[Saved data entries]
--- START ---

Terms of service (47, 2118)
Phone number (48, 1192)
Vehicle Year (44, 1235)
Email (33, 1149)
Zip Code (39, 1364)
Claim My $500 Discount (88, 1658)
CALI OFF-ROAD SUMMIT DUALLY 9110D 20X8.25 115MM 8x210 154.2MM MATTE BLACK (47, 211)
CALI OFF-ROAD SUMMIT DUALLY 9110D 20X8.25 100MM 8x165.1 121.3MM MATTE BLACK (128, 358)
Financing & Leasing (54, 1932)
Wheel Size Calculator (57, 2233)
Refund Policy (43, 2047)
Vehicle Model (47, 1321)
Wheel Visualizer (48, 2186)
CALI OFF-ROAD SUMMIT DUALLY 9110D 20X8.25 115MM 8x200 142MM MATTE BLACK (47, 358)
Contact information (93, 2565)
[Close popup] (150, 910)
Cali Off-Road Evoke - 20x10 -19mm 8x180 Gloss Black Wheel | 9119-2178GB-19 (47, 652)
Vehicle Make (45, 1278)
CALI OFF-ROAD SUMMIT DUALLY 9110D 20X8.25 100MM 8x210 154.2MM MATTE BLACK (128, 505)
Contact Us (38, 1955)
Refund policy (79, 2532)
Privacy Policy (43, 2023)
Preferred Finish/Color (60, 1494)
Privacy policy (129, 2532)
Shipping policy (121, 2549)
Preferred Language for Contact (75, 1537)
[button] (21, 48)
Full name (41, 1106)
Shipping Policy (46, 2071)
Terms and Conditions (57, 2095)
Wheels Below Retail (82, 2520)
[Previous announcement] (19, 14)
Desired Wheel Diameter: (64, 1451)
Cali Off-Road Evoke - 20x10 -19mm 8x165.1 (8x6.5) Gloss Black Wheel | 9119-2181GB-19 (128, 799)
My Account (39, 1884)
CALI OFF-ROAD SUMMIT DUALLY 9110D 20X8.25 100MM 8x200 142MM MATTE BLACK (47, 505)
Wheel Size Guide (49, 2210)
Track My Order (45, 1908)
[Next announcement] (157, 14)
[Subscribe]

--- END ---

(Try it) Your job is to return all lines above that hold the word "Vehicle".

(Solution)
Vehicle Year (44, 1235)
Vehicle Model (47, 1321)
Vehicle Make (45, 1278)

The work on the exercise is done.